Yet another way for pg_ctl stop to fail on Windows

public inbox for [email protected]  
help / color / mirror / Atom feed

Yet another way for pg_ctl stop to fail on Windows
2+ messages / 2 participants
[nested] [flat]

* Yet another way for pg_ctl stop to fail on Windows
@ 2024-09-07 12:00 Alexander Lakhin <[email protected]>
  2024-09-07 18:11 ` Re: Yet another way for pg_ctl stop to fail on Windows Noah Misch <[email protected]>
  0 siblings, 1 reply; 2+ messages in thread

From: Alexander Lakhin @ 2024-09-07 12:00 UTC (permalink / raw)
  To: pgsql-hackers; Noah Misch <[email protected]>

Hello hackers,

While trying to reproduce a recent fairywren (a Windows animal) failure,
I ran amcheck/amcheck/003_cic_2pc in parallel inside a slowed-down
VM and came across another issue:
### Stopping node "CIC_2PC_test" using mode fast
# Running: pg_ctl -D C:\src\postgresql\build/testrun/amcheck_17/003_cic_2pc\data/t_003_cic_2pc_CIC_2PC_test_data/pgdata 
-m fast stop
waiting for server to shut down..... failed
pg_ctl: server does not shut down
# pg_ctl stop failed: 256
# Postmaster PID for node "CIC_2PC_test" is 6048
[08:24:52.915](12.792s) Bail out!  pg_ctl stop failed

So "pg_ctl stop" failed due to not a timeout, but some other reason.

With extra logging added, I got:
### Stopping node "CIC_2PC_test" using mode fast
# Running: pg_ctl -D C:\src\postgresql\build/testrun/amcheck_3/003_cic_2pc\data/t_003_cic_2pc_CIC_2PC_test_data/pgdata 
-m fast stop
waiting for server to shut down......!!!pgkill| GetLastError(): 231
postmaster (9596) died untimely? res: -1, errno: 22
  failed

Thus, CallNamedPipe() in pgkill() returned ERROR_PIPE_BUSY (All pipe
instances are busy) and it was handled as an unexpected error.
(The error code 231 returned 10 times out of 10 failures of this ilk for
me.)

Noah, what do you think of handling this error in line with handling of
ERROR_BROKEN_PIPE and ERROR_BAD_PIPE (which was done in 0ea1f2a3a)?

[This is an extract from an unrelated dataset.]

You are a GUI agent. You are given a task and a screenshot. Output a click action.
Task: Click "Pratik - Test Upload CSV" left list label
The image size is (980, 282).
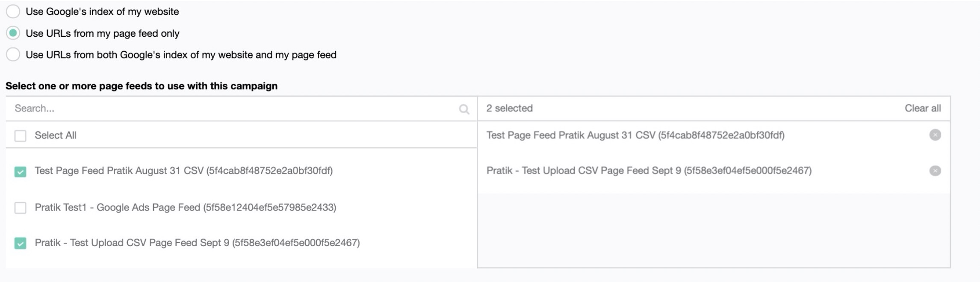point(197,243)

I tried the following change:
         switch (GetLastError())
         {
                 case ERROR_BROKEN_PIPE:
                 case ERROR_BAD_PIPE:
+               case ERROR_PIPE_BUSY:
and saw no issues.

The reason I'd like to bring your attention to the issue (if you don't
mind), is that it's impossible to understand the reason of such false
failure if it happens in the buildfarm/CI.

Best regards,
Alexander






^ permalink  raw  reply  [nested|flat] 2+ messages in thread

* Re: Yet another way for pg_ctl stop to fail on Windows
  2024-09-07 12:00 Yet another way for pg_ctl stop to fail on Windows Alexander Lakhin <[email protected]>
@ 2024-09-07 18:11 ` Noah Misch <[email protected]>
  0 siblings, 0 replies; 2+ messages in thread

From: Noah Misch @ 2024-09-07 18:11 UTC (permalink / raw)
  To: Alexander Lakhin <[email protected]>; +Cc: pgsql-hackers

On Sat, Sep 07, 2024 at 03:00:00PM +0300, Alexander Lakhin wrote:
> With extra logging added, I got:
> ### Stopping node "CIC_2PC_test" using mode fast
> # Running: pg_ctl -D C:\src\postgresql\build/testrun/amcheck_3/003_cic_2pc\data/t_003_cic_2pc_CIC_2PC_test_data/pgdata
> -m fast stop
> waiting for server to shut down......!!!pgkill| GetLastError(): 231
> postmaster (9596) died untimely? res: -1, errno: 22
>  failed
> 
> Thus, CallNamedPipe() in pgkill() returned ERROR_PIPE_BUSY (All pipe
> instances are busy) and it was handled as an unexpected error.
> (The error code 231 returned 10 times out of 10 failures of this ilk for
> me.)

Thanks for discovering that.

> Noah, what do you think of handling this error in line with handling of
> ERROR_BROKEN_PIPE and ERROR_BAD_PIPE (which was done in 0ea1f2a3a)?
> 
> I tried the following change:
>         switch (GetLastError())
>         {
>                 case ERROR_BROKEN_PIPE:
>                 case ERROR_BAD_PIPE:
> +               case ERROR_PIPE_BUSY:
> and saw no issues.

That would be a strict improvement over returning EINVAL like we do today.  We
do use PIPE_UNLIMITED_INSTANCES, so I expect the causes of ERROR_PIPE_BUSY are
process exit and ENOMEM-like situations.  While that change is the best thing
if the process is exiting, it could silently drop the signal in ENOMEM-like
situations.  Consider the following alternative.  If sig==0, just return 0
like you propose, because the process isn't completely gone.  Otherwise, sleep
and retry the signal, like pgwin32_open_handle() retries after certain errors.
What do you think of that?






^ permalink  raw  reply  [nested|flat] 2+ messages in thread

end of thread, other threads:[~2024-09-07 18:11 UTC | newest]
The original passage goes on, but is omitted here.